● **PROBLEM STATEMENT**
Swap "Switch" for "Change" everywhere in the material below, and copy everything else unchanged.

● **DATA SUPPLIED**
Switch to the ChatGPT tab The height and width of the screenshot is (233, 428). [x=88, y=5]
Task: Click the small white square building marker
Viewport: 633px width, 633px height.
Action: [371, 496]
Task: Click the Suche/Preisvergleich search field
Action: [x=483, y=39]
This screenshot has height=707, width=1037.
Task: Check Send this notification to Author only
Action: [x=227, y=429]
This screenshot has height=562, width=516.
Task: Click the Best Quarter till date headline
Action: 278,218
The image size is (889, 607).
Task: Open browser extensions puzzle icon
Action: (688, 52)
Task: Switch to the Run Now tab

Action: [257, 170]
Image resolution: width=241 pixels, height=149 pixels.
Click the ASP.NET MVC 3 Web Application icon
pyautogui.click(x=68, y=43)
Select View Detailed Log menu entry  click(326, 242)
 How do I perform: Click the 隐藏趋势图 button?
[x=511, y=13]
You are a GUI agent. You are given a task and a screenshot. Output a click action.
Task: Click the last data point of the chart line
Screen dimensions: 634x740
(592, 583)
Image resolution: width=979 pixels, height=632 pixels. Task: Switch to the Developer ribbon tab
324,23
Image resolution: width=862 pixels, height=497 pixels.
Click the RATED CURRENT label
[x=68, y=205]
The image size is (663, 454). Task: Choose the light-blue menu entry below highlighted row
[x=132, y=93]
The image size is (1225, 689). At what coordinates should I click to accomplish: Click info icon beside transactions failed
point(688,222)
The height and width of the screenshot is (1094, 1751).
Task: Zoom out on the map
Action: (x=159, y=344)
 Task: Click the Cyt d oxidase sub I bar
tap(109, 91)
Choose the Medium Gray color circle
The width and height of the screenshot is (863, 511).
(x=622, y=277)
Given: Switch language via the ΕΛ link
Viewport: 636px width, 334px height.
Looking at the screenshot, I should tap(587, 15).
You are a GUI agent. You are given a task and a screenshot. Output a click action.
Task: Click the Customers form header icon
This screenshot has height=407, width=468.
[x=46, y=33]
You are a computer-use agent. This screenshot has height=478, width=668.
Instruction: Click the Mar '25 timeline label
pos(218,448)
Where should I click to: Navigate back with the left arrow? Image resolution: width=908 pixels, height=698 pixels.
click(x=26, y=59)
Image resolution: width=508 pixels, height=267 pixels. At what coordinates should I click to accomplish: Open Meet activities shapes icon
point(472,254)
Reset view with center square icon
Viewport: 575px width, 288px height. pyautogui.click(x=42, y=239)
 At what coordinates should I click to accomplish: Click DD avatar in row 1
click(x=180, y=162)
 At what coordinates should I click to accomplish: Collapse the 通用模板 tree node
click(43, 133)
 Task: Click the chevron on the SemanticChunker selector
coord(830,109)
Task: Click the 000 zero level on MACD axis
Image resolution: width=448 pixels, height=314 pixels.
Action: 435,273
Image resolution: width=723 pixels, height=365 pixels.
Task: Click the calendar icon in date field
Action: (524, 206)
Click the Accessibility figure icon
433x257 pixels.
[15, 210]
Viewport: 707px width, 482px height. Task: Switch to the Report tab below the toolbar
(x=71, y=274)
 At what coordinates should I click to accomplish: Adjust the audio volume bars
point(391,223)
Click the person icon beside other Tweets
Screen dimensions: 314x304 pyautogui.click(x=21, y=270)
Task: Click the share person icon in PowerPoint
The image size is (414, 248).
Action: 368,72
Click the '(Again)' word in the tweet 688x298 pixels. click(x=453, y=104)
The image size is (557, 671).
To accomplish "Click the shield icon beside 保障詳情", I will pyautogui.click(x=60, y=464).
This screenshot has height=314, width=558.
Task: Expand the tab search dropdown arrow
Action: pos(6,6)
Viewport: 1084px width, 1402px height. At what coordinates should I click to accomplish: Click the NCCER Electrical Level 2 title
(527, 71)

● **COMPLETED EXERCISE**
Change to the ChatGPT tab The height and width of the screenshot is (233, 428). [x=88, y=5]
Task: Click the small white square building marker
Viewport: 633px width, 633px height.
Action: [371, 496]
Task: Click the Suche/Preisvergleich search field
Action: [x=483, y=39]
This screenshot has height=707, width=1037.
Task: Check Send this notification to Author only
Action: [x=227, y=429]
This screenshot has height=562, width=516.
Task: Click the Best Quarter till date headline
Action: 278,218
The image size is (889, 607).
Task: Open browser extensions puzzle icon
Action: (688, 52)
Task: Change to the Run Now tab

Action: [257, 170]
Image resolution: width=241 pixels, height=149 pixels.
Click the ASP.NET MVC 3 Web Application icon
pyautogui.click(x=68, y=43)
Select View Detailed Log menu entry  click(326, 242)
 How do I perform: Click the 隐藏趋势图 button?
[x=511, y=13]
You are a GUI agent. You are given a task and a screenshot. Output a click action.
Task: Click the last data point of the chart line
Screen dimensions: 634x740
(592, 583)
Image resolution: width=979 pixels, height=632 pixels. Task: Change to the Developer ribbon tab
324,23
Image resolution: width=862 pixels, height=497 pixels.
Click the RATED CURRENT label
[x=68, y=205]
The image size is (663, 454). Task: Choose the light-blue menu entry below highlighted row
[x=132, y=93]
The image size is (1225, 689). At what coordinates should I click to accomplish: Click info icon beside transactions failed
point(688,222)
The height and width of the screenshot is (1094, 1751).
Task: Zoom out on the map
Action: (x=159, y=344)
 Task: Click the Cyt d oxidase sub I bar
tap(109, 91)
Choose the Medium Gray color circle
The width and height of the screenshot is (863, 511).
(x=622, y=277)
Given: Change language via the ΕΛ link
Viewport: 636px width, 334px height.
Looking at the screenshot, I should tap(587, 15).
You are a GUI agent. You are given a task and a screenshot. Output a click action.
Task: Click the Customers form header icon
This screenshot has height=407, width=468.
[x=46, y=33]
You are a computer-use agent. This screenshot has height=478, width=668.
Instruction: Click the Mar '25 timeline label
pos(218,448)
Where should I click to: Navigate back with the left arrow? Image resolution: width=908 pixels, height=698 pixels.
click(x=26, y=59)
Image resolution: width=508 pixels, height=267 pixels. At what coordinates should I click to accomplish: Open Meet activities shapes icon
point(472,254)
Reset view with center square icon
Viewport: 575px width, 288px height. pyautogui.click(x=42, y=239)
 At what coordinates should I click to accomplish: Click DD avatar in row 1
click(x=180, y=162)
 At what coordinates should I click to accomplish: Collapse the 通用模板 tree node
click(43, 133)
 Task: Click the chevron on the SemanticChunker selector
coord(830,109)
Task: Click the 000 zero level on MACD axis
Image resolution: width=448 pixels, height=314 pixels.
Action: 435,273
Image resolution: width=723 pixels, height=365 pixels.
Task: Click the calendar icon in date field
Action: (524, 206)
Click the Accessibility figure icon
433x257 pixels.
[15, 210]
Viewport: 707px width, 482px height. Task: Change to the Report tab below the toolbar
(x=71, y=274)
 At what coordinates should I click to accomplish: Adjust the audio volume bars
point(391,223)
Click the person icon beside other Tweets
Screen dimensions: 314x304 pyautogui.click(x=21, y=270)
Task: Click the share person icon in PowerPoint
The image size is (414, 248).
Action: 368,72
Click the '(Again)' word in the tweet 688x298 pixels. click(x=453, y=104)
The image size is (557, 671).
To accomplish "Click the shield icon beside 保障詳情", I will pyautogui.click(x=60, y=464).
This screenshot has height=314, width=558.
Task: Expand the tab search dropdown arrow
Action: pos(6,6)
Viewport: 1084px width, 1402px height. At what coordinates should I click to accomplish: Click the NCCER Electrical Level 2 title
(527, 71)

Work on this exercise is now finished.